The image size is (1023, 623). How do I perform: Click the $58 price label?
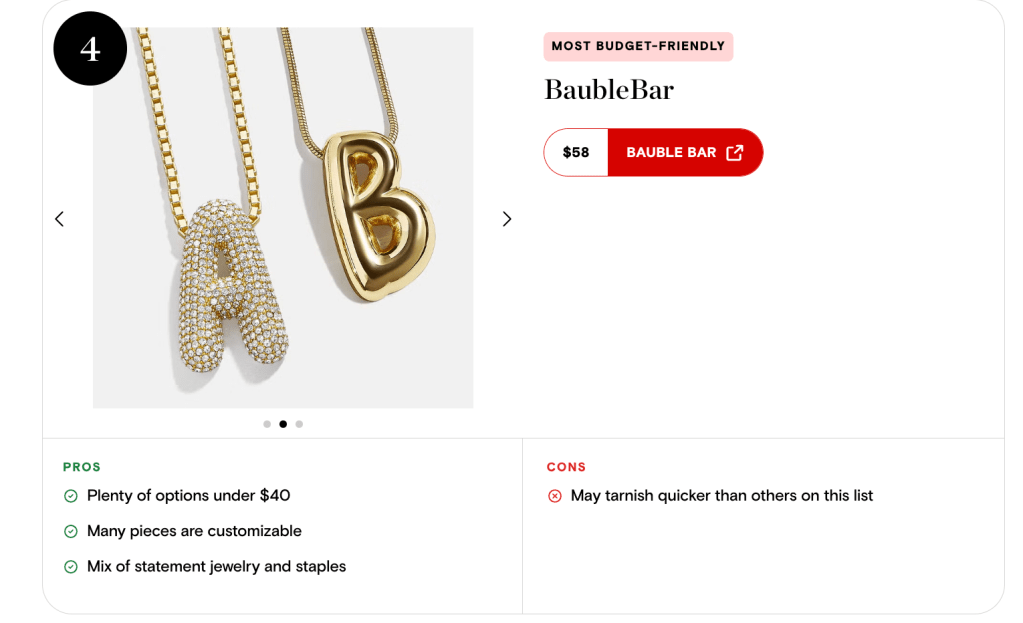click(576, 153)
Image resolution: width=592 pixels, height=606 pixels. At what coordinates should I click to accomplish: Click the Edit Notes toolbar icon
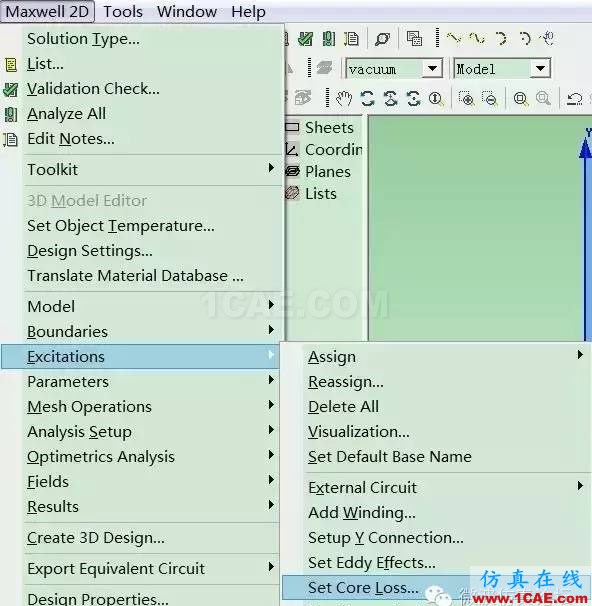pyautogui.click(x=351, y=38)
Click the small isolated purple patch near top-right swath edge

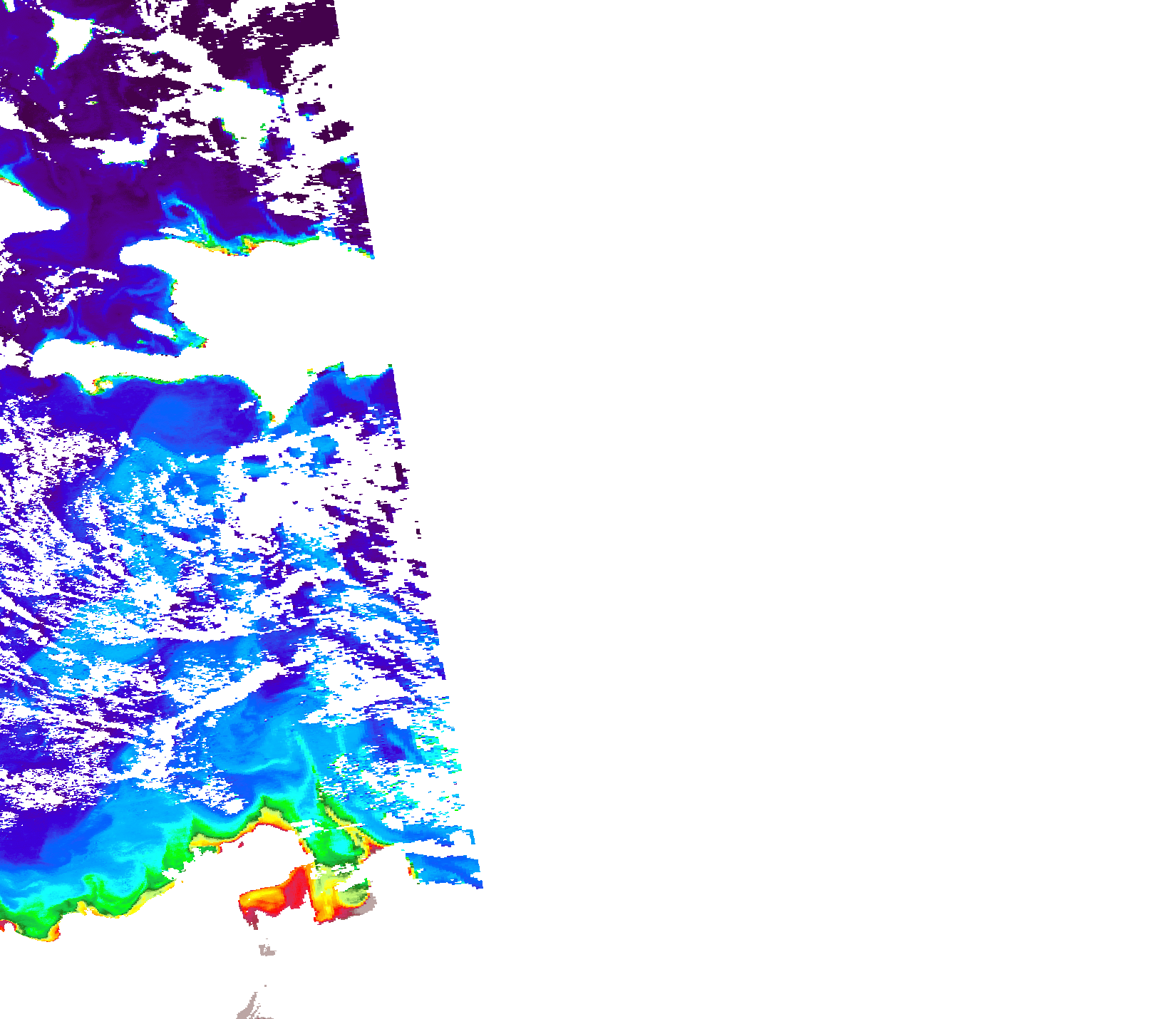pyautogui.click(x=335, y=131)
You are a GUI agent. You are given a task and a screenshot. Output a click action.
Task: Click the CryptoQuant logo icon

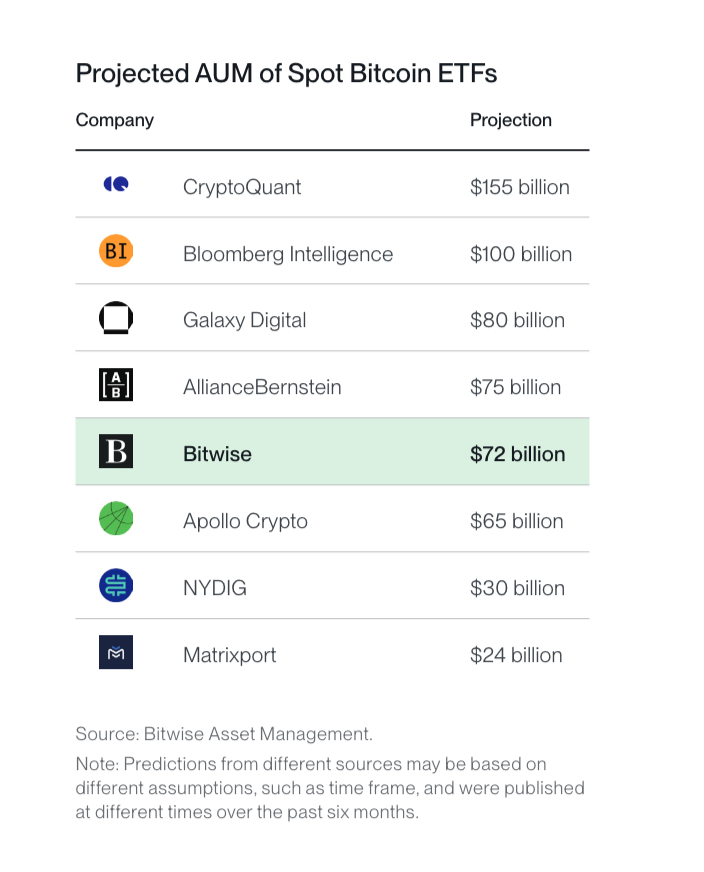(116, 185)
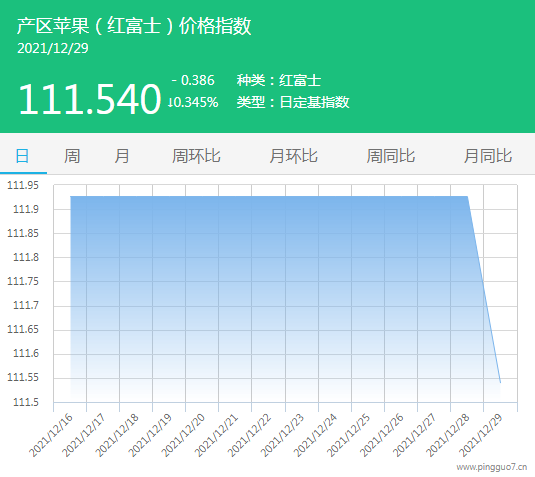Click the 类型：日定基指数 label

pos(293,102)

> _What you are asked to do_:
Apart from the images, retype the full material exactly as written.

> _Solution_:
The image size is (1023, 623). How do I perform: Click the $58 price label?
click(576, 153)
Image resolution: width=592 pixels, height=606 pixels. At what coordinates should I click to accomplish: Click the Edit Notes toolbar icon
pyautogui.click(x=351, y=38)
Click the small isolated purple patch near top-right swath edge

pyautogui.click(x=335, y=131)
You are a GUI agent. You are given a task and a screenshot. Output a click action.
Task: Click the CryptoQuant logo icon

(116, 185)
Click the 类型：日定基指数 label

pos(293,102)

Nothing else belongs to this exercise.